采用Trizol法(Trizol, Invitrogen)提取花椒窄吉丁成虫触角以及雌雄成虫头、胸、腹、足和翅总RNA,具体步骤依据Invitrogen说明书进行。总RNA的质量1%琼脂糖凝胶电泳检测;根据NanaDrop2000紫外可见光分光光度计检测RNA样品的完整性和浓度。采用RevertAid First Strand cDNA Synthesis Kit反转录试剂盒(Thermo)合成cDNA第1链备用。

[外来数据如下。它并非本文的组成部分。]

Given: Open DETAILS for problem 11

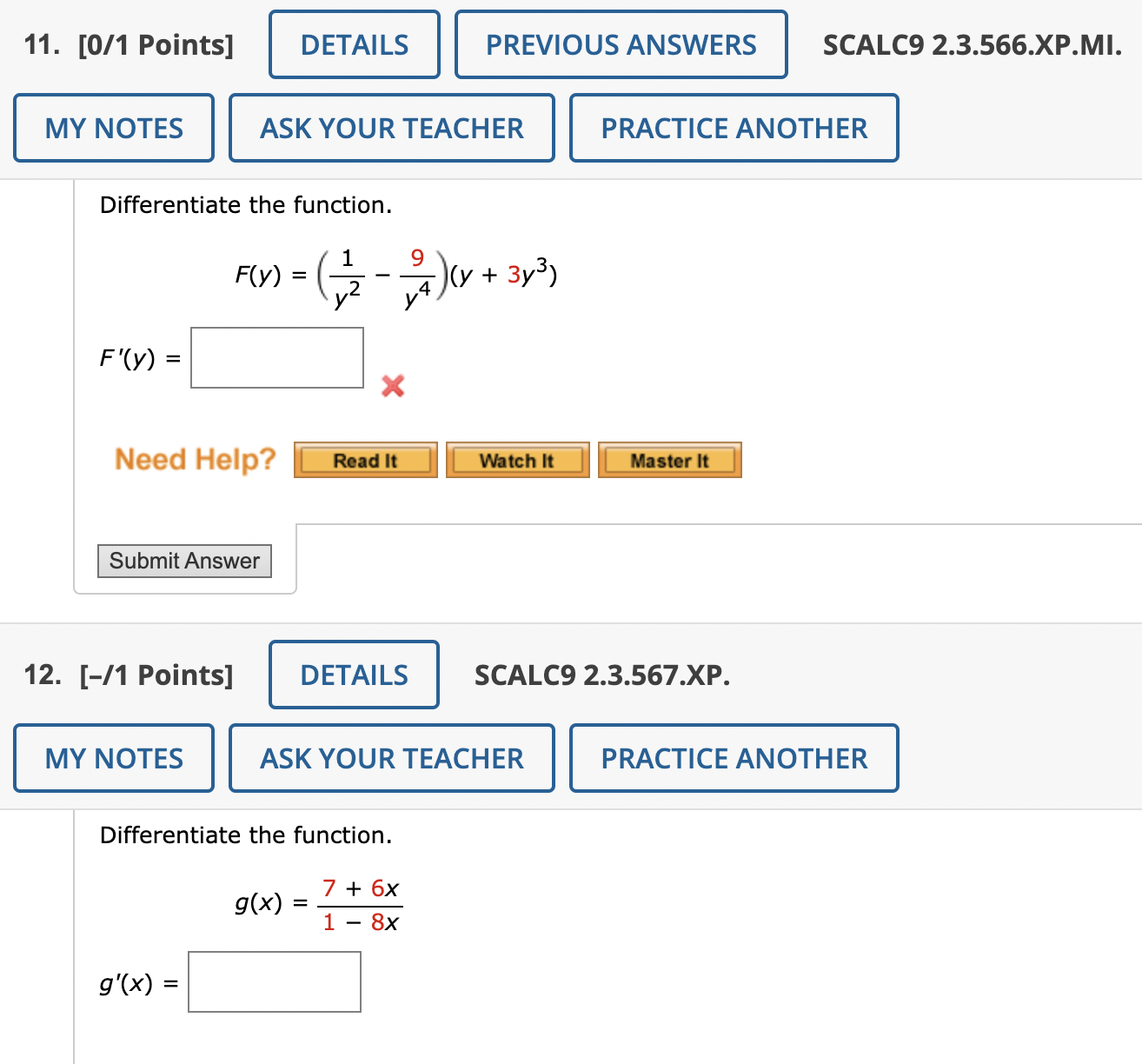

1.3 花椒窄吉丁气味结合蛋白基因AzanOBP3的克隆

以1.2节中合成的花椒窄吉丁雌雄成虫触角cDNA作为模板,根据花椒窄吉丁成虫触角转录组测序注释到的候选OBP3基因设计1对特异性引物(表1),进行目的基因PCR克隆。PCR反应体系: cDNA模板<1 μg, 正反向引物(10 μmol/L)各1 μL, 2×Reaction Mix 12.5 μL, ddH2O补至25 μL。扩增程序: 94℃ 3 min; 94℃ 30 s, 55℃ 30 s, 72℃ 1 min, 30个循环; 72℃延伸5 min。扩增产物经 1.0% 琼脂糖凝胶电泳检测,胶回收的目的片段连接到pMD18-T载体,转化大肠杆菌EscherichiacoliDH5α感受态细胞,最后将鉴定的阳性克隆菌株送北京奥科生物有限公司进行测序。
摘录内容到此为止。